1/18/2017

Broker Lawsuit


Fellow appraiser and ISA instructor Kirsten Smolensky, ISA CAPP, JD sent me this interesting article from the NY Post on a lawsuit from art consultancy group that worked on a project with the hopes of brokering Greek and Roman sculptures to the Getty.  The Getty cut the brokers out, and now there is a $77 million lawsuit against the Getty. It seems the dealers did a lot of work on spec with the hopes of a latter commission on a sale.

The Courthouse News also reported on the situation, click HERE to read the article, and click HERE to view the actual lawsuit filing.

The NY Post reports
Titans of the art world are battling over a multibillion-dollar private collection of Greek and Roman sculptures.

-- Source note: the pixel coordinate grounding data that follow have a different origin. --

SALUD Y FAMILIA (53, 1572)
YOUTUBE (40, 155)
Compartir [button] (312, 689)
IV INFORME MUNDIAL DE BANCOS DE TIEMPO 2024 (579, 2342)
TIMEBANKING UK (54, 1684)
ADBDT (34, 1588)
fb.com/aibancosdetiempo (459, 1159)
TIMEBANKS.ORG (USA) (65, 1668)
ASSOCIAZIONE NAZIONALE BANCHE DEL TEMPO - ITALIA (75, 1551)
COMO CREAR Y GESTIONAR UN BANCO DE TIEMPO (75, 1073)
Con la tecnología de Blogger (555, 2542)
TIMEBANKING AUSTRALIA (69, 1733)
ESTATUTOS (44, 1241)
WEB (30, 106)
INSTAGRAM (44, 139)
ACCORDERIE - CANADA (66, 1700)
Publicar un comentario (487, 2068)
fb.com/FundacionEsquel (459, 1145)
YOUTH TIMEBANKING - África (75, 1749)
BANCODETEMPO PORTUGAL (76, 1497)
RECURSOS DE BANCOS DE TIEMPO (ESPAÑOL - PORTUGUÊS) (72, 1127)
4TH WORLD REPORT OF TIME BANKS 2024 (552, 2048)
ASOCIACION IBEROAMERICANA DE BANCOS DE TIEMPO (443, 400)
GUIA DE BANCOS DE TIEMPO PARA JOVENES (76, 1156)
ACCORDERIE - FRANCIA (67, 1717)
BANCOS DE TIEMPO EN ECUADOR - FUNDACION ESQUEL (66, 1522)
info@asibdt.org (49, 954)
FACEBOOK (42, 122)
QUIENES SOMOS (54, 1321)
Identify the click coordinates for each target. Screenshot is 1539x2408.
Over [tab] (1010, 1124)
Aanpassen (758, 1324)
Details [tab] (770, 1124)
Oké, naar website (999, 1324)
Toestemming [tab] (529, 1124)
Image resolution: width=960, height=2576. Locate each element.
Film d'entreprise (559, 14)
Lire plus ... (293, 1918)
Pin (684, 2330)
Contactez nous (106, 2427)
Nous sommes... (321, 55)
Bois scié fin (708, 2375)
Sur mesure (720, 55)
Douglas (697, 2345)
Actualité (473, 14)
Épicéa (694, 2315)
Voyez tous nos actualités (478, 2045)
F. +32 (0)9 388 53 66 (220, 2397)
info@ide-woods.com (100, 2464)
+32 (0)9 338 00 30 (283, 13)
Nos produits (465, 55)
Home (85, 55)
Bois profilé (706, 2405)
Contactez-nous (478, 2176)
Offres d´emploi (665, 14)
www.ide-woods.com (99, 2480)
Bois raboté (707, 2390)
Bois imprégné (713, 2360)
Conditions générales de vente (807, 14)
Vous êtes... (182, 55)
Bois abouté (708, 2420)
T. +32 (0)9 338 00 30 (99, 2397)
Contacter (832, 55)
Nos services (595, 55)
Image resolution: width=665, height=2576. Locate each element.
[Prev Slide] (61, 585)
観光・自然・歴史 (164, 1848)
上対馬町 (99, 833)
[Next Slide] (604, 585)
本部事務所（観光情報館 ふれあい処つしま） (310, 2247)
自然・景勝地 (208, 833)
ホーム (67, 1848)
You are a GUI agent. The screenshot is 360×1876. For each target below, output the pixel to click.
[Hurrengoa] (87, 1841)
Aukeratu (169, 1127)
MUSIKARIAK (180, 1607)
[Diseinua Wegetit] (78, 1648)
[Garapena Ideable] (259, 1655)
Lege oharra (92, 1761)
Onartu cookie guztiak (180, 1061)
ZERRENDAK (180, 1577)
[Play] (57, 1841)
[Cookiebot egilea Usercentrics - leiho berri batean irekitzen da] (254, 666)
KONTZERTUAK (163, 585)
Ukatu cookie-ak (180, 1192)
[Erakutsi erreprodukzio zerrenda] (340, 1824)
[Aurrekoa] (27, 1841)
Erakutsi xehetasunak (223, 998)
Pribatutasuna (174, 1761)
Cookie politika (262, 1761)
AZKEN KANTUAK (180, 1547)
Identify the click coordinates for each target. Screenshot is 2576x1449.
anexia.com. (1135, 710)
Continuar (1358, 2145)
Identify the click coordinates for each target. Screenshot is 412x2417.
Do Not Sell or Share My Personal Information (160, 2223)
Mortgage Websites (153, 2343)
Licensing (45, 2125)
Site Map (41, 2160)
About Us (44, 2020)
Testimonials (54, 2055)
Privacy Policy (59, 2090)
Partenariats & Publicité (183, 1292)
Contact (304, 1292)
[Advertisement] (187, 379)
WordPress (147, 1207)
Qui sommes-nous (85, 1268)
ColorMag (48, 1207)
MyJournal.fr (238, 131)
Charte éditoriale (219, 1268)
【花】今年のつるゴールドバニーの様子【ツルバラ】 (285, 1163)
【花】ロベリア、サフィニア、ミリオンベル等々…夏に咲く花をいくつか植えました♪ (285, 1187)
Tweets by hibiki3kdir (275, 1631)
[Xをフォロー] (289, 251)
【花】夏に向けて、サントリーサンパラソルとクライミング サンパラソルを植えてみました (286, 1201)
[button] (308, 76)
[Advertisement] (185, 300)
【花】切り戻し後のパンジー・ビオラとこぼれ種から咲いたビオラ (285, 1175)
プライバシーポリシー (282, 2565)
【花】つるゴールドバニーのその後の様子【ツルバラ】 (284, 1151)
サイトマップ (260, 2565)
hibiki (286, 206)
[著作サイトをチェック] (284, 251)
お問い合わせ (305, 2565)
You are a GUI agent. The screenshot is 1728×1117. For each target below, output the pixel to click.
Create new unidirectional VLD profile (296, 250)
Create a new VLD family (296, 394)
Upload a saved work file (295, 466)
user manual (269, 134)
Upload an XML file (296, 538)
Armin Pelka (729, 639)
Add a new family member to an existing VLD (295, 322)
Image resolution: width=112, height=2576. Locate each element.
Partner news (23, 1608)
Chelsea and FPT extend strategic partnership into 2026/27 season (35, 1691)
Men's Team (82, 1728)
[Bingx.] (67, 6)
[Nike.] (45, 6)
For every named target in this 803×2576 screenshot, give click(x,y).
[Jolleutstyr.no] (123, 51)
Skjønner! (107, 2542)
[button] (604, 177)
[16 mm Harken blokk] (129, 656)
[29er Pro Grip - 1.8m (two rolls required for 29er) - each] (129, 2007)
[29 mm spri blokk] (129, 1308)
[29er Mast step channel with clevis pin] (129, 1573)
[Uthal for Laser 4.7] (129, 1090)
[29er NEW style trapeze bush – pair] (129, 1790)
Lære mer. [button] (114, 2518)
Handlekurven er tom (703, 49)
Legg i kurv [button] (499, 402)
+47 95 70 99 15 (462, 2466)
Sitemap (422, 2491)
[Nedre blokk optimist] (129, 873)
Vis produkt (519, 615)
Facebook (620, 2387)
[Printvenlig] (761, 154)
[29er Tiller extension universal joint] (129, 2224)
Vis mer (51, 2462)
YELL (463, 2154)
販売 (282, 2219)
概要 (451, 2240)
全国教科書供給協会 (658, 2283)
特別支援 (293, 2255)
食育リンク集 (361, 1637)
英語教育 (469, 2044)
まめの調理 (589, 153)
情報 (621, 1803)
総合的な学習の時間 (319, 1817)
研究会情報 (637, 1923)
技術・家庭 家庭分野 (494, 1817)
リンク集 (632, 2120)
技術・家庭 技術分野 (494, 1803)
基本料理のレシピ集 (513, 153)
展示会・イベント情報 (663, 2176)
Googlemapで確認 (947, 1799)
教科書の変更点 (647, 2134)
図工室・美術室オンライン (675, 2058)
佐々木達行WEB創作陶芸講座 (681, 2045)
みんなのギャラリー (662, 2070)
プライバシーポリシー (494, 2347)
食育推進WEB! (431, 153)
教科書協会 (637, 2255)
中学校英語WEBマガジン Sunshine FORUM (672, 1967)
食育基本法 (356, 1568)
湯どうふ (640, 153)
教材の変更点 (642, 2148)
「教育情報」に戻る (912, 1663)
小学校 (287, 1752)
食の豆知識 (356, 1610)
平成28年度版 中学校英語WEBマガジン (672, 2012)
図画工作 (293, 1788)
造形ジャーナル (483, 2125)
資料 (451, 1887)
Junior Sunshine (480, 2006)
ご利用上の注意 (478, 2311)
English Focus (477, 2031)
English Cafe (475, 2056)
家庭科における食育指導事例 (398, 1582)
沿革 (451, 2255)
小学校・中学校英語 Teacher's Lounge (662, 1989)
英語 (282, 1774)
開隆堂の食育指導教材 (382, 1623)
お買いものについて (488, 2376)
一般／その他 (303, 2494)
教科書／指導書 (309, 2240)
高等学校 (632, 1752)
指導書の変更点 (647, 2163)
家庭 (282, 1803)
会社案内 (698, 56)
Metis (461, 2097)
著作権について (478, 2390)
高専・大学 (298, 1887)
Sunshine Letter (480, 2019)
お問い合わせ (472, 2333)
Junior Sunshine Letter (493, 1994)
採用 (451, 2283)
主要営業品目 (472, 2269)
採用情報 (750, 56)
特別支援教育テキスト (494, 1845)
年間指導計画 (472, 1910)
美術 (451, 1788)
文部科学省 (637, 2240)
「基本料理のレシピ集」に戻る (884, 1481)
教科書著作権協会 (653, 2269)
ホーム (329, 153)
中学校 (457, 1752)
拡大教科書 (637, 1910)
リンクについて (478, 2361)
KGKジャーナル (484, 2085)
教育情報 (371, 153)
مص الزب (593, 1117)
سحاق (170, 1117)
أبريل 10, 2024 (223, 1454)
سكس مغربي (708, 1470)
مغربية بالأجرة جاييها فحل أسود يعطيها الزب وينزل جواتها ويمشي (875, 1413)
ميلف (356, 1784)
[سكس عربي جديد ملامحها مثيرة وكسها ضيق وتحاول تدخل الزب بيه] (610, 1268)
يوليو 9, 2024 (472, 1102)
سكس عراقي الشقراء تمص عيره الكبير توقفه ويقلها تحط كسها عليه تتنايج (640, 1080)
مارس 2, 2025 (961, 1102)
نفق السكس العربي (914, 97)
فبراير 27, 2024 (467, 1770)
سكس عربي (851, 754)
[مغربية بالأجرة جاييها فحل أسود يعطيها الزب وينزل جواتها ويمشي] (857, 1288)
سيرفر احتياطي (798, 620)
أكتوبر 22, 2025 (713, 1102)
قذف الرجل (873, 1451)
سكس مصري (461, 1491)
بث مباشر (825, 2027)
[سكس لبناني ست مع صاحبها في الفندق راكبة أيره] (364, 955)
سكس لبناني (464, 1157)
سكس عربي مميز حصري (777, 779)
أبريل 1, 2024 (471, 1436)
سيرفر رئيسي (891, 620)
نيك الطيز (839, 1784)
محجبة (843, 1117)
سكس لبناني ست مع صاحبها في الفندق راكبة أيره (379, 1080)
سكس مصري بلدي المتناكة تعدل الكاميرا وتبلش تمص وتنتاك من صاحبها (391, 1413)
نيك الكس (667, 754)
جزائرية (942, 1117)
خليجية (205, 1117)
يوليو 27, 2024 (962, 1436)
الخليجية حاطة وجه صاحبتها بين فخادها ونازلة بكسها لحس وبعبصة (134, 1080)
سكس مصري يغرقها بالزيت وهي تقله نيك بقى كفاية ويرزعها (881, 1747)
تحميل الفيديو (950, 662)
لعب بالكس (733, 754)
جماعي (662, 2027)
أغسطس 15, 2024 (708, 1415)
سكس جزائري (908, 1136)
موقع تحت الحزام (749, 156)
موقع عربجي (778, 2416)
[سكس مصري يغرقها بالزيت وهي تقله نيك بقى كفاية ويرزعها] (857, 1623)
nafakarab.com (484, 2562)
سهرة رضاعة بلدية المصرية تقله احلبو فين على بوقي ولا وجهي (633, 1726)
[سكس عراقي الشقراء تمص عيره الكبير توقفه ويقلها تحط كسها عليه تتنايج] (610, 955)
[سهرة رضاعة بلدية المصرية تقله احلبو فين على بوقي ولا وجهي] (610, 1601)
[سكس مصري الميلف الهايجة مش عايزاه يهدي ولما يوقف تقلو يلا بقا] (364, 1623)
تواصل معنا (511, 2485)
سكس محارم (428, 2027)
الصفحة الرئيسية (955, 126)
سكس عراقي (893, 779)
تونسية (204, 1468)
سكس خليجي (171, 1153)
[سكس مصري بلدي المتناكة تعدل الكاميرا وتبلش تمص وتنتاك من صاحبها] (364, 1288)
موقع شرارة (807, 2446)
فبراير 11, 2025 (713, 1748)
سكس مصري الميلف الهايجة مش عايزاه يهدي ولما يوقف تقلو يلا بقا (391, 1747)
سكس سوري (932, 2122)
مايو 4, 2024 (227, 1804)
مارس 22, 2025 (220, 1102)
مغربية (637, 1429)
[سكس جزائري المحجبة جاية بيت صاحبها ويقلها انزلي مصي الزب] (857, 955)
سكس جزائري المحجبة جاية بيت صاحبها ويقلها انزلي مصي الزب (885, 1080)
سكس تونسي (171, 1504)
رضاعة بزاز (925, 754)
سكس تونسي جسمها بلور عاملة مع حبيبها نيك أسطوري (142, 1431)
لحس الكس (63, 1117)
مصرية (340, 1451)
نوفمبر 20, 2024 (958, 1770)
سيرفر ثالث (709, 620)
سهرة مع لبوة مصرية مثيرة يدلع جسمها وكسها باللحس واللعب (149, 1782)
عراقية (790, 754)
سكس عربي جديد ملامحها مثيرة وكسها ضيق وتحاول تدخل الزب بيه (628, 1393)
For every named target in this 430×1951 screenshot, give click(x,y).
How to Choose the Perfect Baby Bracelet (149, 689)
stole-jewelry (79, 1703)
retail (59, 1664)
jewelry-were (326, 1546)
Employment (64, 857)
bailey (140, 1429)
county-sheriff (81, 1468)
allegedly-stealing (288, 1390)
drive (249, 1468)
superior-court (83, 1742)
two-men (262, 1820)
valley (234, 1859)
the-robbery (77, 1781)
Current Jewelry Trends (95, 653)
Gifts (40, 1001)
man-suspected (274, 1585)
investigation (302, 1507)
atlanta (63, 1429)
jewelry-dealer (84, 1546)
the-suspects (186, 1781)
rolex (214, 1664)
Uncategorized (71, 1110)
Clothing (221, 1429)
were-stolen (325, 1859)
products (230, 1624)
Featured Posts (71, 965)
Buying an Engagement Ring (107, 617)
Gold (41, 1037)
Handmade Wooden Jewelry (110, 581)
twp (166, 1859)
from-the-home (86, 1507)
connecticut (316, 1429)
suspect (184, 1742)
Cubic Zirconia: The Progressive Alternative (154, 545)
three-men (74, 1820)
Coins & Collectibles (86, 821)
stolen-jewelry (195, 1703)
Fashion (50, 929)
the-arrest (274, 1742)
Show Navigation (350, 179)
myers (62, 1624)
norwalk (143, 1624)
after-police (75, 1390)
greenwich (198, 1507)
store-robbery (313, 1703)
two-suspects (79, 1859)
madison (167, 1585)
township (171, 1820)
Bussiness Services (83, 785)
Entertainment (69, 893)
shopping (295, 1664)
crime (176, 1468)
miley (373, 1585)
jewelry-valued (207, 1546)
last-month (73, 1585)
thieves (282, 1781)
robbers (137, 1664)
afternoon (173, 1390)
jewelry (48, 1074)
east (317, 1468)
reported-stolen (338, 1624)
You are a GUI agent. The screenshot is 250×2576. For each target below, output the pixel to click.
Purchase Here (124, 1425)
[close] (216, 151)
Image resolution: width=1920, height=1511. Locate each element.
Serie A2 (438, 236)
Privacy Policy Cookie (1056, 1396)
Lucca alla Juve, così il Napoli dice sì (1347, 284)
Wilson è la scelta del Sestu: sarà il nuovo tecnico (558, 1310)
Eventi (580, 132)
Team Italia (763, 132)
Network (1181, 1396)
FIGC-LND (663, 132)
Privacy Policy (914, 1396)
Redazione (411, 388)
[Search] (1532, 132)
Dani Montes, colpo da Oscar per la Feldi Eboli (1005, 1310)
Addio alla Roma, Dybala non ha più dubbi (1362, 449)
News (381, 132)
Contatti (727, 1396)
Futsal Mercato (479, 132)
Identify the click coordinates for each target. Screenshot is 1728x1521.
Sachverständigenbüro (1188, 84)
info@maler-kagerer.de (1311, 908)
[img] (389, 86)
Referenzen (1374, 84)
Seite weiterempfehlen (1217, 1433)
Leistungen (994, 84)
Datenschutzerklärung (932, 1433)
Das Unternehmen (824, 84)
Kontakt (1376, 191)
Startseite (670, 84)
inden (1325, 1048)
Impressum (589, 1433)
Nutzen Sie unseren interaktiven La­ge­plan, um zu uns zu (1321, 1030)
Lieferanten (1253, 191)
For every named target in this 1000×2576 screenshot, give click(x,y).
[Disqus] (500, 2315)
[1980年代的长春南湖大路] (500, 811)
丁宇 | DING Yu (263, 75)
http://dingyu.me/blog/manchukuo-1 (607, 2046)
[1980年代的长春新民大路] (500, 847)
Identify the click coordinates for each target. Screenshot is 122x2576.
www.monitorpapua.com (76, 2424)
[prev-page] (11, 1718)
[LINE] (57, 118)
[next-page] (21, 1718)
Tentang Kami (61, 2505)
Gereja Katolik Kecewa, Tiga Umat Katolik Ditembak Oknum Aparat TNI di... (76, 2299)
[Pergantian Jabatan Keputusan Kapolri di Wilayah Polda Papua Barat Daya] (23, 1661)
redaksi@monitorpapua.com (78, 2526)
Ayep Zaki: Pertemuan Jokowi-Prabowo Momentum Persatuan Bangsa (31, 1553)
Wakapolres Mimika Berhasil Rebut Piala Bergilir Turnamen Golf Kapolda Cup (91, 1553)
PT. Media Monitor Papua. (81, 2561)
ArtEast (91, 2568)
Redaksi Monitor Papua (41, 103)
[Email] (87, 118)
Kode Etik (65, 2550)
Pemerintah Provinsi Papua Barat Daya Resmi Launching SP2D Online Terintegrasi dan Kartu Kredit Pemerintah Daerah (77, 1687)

The Torlonia family has been at the highest echelon of Italian society for centuries, amassing its wealth during the 18th and 19th centuries, when it administered the finances of the Vatican.

Along the way, the aristocratic banking clan amassed a collection of classical statues second in size only to the Vatican’s, and mostly hidden from public view.

The family began to fall out of favor, and the spotlight, after World War II. It had rented one of its villas to fascist leader Benito Mussolini for a decade.

The Torlonias were reluctant to cave to the Italian government’s efforts to make the art public, until recently, according to a lawsuit.

Swiss-based Phoenix Ancient Art and its New York agent, Electrum, says it spent five years painstakingly cataloging 620 Torlonia artifacts worth up to $550 million, just a portion of the larger collection.

Phoenix invested years building relationships with the aristocratic family and the Italian government to pave the way for a once-in-a-lifetime sale of the works. It quietly lined up the famed J. Paul Getty Museum in Los Angeles as a potential buyer.

But museum director Timothy Potts pulled a double-cross, Phoenix claims in a $77 million lawsuit against the Getty, dealing directly with Torlonia and cutting Phoenix out of the deal.

“Getty has a history of legal troubles for allegedly dubious acquisitions,” Phoenix charges in its Manhattan federal court lawsuit filed last week.

The museum was once accused by the Italian government of buying stolen artifacts smuggled out of its country. The Getty eventually returned the art.

Phoenix claims it helped smooth over the frayed relationship between the Getty and the Italian government.

Last spring, Phoenix was shocked to see public reports of a deal to publicly display parts of the Torlonia collection, including at the Getty. Italian officials celebrated the deal as a “potential partnership between the public and private,” but Phoenix fumed.

Phoenix lost out on a huge commission, and the deal violated the agreement between Getty and Phoenix, court papers alleged.

“The plan Phoenix and [its agent] Electrum originated, designed, and documented with the help of Italian and American law firms is the basis of the plan the Getty and Torlonia family ultimately adopted,” Phoenix told The Post in a statement.

Getty has not seen the suit, said a spokeswoman who declined to comment.